Bothriocroton hydrosauri is a generalist reptile tick, infesting a variety of Australian lizards and snakes. Rarely, they can parasitise humans.

B. hydrosauri is a vector of Rickettsia honei, which causes Flinders Island spotted fever. A novel thogotovirus strain has been isolated in a Tasmanian B. hydrosauri, a bacterial genus known to cause fever & neurological symptoms following human infection.

Bothriocroton hydrosauri is a constitutive species of the three-tick problem of Austral ecology. The phenomenon sees the geographic distributions of three reptile ticks - Amblyomma limbatum, Bothriocroton hydrosauri and Amblyomma albolimbatum - inexplicably remaining allopatric despite their proximity around Bundey Bore Station, South Australia.

== Identification ==
Bothriocroton hydrosauri, like all Bothriocroton, tend to be large, rounded ticks. B. hydrosauri has paired stout dentition in triplicate (3/3), with large, circular porose areas and a characteristically pilose alloscutum in the female, and ventral plaques with moderate conscutal punctation in the male. Adult females are also characterised by the whitish enamel spot at the apex of the scutum, which is present in most specimens.

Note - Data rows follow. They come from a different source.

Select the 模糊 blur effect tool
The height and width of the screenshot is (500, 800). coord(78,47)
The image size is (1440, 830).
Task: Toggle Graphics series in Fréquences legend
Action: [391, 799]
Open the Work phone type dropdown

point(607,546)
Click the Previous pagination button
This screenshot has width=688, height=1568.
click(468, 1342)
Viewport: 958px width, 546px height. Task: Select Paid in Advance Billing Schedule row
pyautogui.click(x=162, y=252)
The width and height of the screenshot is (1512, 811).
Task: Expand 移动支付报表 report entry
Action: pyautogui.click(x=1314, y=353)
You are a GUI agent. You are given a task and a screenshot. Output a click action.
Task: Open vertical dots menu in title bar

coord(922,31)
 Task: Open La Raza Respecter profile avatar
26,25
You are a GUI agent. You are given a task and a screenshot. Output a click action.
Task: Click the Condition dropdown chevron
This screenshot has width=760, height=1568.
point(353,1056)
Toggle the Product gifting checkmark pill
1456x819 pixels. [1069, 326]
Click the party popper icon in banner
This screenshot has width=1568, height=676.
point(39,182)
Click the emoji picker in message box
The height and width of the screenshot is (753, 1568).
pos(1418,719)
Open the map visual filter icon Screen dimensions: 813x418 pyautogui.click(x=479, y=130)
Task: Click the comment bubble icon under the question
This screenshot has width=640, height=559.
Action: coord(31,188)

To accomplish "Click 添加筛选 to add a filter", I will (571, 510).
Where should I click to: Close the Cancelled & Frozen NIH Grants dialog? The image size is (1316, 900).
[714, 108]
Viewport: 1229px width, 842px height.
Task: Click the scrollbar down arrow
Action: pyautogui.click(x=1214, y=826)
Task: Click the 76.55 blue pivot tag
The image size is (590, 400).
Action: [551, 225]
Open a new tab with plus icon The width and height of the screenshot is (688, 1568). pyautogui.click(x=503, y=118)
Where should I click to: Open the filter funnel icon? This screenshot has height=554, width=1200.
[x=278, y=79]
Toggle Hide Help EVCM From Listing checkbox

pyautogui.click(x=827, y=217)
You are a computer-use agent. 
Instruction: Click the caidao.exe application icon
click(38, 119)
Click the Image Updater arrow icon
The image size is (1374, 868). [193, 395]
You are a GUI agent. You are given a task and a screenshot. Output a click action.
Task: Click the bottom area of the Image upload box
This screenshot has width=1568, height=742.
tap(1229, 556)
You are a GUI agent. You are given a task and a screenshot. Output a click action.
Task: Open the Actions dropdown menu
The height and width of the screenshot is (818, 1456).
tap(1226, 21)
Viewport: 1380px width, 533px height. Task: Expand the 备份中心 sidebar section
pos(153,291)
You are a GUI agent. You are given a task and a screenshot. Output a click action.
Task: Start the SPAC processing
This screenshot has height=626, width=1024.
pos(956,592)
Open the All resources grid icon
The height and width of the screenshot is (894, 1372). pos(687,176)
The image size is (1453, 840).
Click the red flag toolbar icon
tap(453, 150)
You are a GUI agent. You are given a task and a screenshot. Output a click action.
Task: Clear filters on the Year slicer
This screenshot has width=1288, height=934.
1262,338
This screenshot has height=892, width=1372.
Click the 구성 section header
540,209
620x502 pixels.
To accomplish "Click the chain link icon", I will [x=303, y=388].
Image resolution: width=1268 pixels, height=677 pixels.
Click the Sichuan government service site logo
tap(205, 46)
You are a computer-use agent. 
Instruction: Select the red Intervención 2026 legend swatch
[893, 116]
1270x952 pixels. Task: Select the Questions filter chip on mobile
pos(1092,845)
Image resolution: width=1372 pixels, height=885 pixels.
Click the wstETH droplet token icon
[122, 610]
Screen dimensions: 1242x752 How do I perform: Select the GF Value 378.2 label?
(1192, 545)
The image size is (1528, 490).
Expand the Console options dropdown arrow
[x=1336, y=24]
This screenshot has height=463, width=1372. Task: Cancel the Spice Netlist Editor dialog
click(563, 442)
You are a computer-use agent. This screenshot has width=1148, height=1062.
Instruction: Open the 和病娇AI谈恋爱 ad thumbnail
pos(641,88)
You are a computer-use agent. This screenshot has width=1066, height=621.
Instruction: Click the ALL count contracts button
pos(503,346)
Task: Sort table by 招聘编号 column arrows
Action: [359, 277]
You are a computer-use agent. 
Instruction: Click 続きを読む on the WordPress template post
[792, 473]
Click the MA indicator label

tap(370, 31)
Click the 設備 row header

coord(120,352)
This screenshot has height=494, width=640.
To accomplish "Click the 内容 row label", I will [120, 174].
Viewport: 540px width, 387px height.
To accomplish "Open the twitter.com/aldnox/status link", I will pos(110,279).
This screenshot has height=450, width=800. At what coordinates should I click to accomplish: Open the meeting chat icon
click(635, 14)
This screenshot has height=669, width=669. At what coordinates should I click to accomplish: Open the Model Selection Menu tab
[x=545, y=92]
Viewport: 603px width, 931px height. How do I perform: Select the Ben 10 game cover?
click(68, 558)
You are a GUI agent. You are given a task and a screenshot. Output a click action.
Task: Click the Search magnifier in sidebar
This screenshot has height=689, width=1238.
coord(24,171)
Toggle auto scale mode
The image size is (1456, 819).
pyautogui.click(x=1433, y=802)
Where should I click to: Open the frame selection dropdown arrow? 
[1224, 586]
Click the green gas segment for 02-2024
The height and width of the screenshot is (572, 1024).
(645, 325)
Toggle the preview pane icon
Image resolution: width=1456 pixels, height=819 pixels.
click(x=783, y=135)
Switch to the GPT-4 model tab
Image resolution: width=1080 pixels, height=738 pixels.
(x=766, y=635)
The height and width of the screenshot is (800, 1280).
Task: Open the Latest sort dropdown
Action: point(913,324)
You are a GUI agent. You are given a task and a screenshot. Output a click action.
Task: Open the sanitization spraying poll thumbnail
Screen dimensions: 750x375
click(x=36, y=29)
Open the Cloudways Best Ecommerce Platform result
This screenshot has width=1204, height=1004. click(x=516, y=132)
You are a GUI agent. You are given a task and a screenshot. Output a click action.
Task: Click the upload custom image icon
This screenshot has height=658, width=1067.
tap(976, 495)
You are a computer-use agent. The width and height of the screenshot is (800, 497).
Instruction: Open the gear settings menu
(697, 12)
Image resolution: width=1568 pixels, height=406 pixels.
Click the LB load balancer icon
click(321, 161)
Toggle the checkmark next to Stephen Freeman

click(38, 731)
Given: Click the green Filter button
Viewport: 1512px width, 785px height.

Bothriocroton hydrosauri is very similar to its sister species, B. tachyglossi - the two species were synonymised for some time, and their distinction remains contentious.

== Etymology ==
Bothriocroton hydrosauri is named for what was thought to be its original type host. Denny mistakenly interpreted the description of the host, noted as a "Guana" (sic. "Goanna"), to mean Hydrosaurus gouldii. Varanid lizards, which the term 'goanna' usually refers to, are not present in Tasmania, the type locality. The type host was most likely Tiliqua nigrolutea, which was sometimes also referred to as a 'goanna', and is a more common host of the tick.